You might want to answer two questions before we start this discussion:

1. "Censored" by whom, and for whom?

2. "Censored" for which "right of center" views?

P.S. I should also mention that I can see the posts on that account, even if they all have flags for intolerance by the default moderation service (a service you can opt out of by the way).

"Censored" I mean "flagged", sure. In practice, they're all hidden from the casual user. But really, I'm interested on why ATProto was touted as revolutionary while in practice it powers a standalone heavily politically biased social network where moderators are extremely active flagging everything that's on the right. In that respect, Mastodon is more "revolutionary" - you handle your instance, you provide your moderation, you optionally integrate with other instances. Mastodon itself is used, in practice, to moderate a highly diverse ecosystem of social networks, from the gay-friendly ones to Gab. Nostr, although it's not so widely used, is even more tailored against sectarism by default.

From what I see, Bsky is a single instance of one of the most politically aligned social media in existence; in practice, you can achieve that with any proprietary implementation, you don't need ATProto. I honestly thought that the protocol was engineered to prevent an echo chamber, but in reality it powers an enormous standalone echo chamber that is not moving anywhere, so I was wondering what's the difference.
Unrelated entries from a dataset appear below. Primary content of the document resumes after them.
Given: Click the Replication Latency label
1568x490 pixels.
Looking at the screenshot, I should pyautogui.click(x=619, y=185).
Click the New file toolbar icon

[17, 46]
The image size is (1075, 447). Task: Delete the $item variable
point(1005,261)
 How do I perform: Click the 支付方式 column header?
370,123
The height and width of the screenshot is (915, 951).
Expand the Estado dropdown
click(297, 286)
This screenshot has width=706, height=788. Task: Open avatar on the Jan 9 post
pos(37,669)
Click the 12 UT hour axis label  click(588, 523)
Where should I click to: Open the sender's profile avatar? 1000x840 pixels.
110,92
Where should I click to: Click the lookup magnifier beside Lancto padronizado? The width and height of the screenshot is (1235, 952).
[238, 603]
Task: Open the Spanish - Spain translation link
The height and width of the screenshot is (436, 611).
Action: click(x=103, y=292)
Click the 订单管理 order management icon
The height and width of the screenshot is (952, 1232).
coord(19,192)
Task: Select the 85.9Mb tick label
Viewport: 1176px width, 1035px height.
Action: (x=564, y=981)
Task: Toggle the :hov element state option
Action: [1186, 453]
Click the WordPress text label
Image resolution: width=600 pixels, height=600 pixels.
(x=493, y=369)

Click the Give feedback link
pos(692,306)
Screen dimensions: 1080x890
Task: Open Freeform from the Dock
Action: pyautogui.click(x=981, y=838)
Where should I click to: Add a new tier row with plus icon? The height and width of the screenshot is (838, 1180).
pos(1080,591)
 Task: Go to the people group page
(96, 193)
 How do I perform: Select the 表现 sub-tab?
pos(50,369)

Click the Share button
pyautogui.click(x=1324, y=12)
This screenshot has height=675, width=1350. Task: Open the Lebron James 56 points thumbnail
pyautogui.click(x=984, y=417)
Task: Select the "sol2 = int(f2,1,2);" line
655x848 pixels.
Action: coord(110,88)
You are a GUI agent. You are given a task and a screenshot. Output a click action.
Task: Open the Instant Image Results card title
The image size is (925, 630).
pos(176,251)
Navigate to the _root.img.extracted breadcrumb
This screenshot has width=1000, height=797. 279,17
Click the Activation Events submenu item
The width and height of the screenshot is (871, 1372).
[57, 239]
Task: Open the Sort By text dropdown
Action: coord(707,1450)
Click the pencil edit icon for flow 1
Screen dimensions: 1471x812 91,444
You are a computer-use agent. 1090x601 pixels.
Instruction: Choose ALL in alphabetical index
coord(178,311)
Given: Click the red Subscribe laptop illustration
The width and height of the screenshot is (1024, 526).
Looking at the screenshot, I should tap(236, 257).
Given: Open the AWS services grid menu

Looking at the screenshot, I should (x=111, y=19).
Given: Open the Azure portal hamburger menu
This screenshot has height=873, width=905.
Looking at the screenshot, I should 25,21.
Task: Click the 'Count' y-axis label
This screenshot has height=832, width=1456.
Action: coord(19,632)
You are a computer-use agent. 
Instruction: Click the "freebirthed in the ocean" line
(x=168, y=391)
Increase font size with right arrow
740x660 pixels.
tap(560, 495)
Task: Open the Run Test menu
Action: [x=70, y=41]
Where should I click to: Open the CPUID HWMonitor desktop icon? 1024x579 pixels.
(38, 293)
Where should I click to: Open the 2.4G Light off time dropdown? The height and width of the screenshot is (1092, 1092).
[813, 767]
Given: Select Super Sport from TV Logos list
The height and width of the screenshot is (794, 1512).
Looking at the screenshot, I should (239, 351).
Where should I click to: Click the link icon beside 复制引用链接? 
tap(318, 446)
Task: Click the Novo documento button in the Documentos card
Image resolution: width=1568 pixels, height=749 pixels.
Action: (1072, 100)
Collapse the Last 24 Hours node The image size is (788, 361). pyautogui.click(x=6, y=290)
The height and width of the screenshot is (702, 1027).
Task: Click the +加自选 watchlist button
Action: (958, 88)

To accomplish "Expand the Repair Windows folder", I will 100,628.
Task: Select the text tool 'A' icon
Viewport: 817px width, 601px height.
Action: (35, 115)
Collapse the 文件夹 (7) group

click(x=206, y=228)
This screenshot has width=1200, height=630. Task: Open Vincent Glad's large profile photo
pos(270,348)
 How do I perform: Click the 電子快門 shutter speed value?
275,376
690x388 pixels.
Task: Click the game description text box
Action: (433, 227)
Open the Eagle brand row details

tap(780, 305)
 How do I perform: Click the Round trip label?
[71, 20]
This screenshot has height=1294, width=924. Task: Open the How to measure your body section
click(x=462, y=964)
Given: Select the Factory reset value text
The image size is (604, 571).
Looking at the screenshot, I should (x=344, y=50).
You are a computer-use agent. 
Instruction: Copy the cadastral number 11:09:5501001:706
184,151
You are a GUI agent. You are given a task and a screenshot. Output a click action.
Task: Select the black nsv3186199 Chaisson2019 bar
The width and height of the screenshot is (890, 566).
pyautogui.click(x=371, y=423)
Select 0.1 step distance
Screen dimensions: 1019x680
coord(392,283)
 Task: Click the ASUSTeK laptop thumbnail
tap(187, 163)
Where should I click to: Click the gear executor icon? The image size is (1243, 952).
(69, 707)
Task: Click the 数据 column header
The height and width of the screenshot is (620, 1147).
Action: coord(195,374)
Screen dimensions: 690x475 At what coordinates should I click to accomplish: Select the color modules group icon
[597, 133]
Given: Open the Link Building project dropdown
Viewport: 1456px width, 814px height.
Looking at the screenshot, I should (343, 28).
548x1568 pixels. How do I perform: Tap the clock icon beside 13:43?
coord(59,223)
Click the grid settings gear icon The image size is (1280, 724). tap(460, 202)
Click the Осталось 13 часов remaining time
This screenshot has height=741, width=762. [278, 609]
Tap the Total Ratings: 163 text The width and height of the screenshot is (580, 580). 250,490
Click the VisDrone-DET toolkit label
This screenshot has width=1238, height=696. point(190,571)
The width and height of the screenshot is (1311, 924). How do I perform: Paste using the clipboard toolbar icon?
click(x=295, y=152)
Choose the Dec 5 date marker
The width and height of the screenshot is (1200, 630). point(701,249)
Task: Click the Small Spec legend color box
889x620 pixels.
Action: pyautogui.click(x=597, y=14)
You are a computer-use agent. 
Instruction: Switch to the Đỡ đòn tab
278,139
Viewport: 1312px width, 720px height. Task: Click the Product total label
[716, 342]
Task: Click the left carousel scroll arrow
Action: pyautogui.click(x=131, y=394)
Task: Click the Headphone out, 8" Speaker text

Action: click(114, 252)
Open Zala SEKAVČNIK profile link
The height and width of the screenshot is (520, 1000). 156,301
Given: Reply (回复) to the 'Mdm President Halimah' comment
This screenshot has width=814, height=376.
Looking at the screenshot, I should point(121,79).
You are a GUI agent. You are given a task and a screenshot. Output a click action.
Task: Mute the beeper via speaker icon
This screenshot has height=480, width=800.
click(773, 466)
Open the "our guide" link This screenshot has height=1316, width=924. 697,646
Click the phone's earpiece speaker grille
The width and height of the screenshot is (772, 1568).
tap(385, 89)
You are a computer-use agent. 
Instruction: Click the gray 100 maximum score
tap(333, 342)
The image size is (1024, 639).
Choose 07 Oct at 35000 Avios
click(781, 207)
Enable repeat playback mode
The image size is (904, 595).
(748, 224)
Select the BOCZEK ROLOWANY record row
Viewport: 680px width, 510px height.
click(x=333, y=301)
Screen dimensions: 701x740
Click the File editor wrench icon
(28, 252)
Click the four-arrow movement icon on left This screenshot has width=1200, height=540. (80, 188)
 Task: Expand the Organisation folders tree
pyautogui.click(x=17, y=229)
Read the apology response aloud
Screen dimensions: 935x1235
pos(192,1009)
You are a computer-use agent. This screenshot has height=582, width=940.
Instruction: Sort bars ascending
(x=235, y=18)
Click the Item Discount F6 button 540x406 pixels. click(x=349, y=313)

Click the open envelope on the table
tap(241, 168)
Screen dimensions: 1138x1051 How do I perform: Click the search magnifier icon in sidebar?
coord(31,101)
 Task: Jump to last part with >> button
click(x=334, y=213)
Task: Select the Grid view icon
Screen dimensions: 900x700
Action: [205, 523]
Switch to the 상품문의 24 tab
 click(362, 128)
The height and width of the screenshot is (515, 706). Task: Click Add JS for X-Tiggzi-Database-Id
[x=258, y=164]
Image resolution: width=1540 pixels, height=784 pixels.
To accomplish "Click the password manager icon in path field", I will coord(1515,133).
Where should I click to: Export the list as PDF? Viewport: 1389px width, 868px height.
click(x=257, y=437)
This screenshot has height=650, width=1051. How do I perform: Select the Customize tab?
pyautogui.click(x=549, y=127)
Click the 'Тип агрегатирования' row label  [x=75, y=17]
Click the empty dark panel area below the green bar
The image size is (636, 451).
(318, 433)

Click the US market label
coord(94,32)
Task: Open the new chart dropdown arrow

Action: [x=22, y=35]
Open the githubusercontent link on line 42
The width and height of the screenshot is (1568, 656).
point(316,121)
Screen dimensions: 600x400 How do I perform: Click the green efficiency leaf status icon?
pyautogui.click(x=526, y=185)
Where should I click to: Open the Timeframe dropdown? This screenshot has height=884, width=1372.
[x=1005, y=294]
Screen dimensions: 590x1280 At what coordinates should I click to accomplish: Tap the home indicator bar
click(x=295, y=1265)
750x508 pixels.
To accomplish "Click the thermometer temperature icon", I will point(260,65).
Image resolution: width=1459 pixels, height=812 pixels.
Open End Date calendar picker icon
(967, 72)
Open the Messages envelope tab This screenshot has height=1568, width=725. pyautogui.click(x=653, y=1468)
  • I'm not fully aware of the tech here, are those posts flagged as 'Intolerant' by bsky or by the protocol itself?

    • By Bluesky.

      The protocol has a notion of moderation accounts, sometimes called "labelers" because they can apply labels to your account. Users generally [1] subscribe to the moderation that they want to see. They can then set those labels to make the application to "show", "warn" (collapse by default, click to expand), or "hide" based on the labels.

      1: People using the bluesky app cannot unsubscribe from the bluesky moderation service, but that is a policy choice of the bluesky app, not a protocol level choice, other clients can do as they choose.

      2 replies →

  • What you are describing is, bluntly, not happening.

    Bluesky moderators take down abusive and harmful posts. There is a daily uproar on the left about how they do this to "kiwifarms but leftishly" behavior under the guise of being "anti-trans". If right-wing centered posts are getting taken down, it is because they are abusive and harmful.

    Bluesky popularized subscriber lists, like blocklists. A large portion of the network mass-mutes or mass-blocks anyone on the big right-wing block lists. This is user behavior, not the platform censoring right wing people.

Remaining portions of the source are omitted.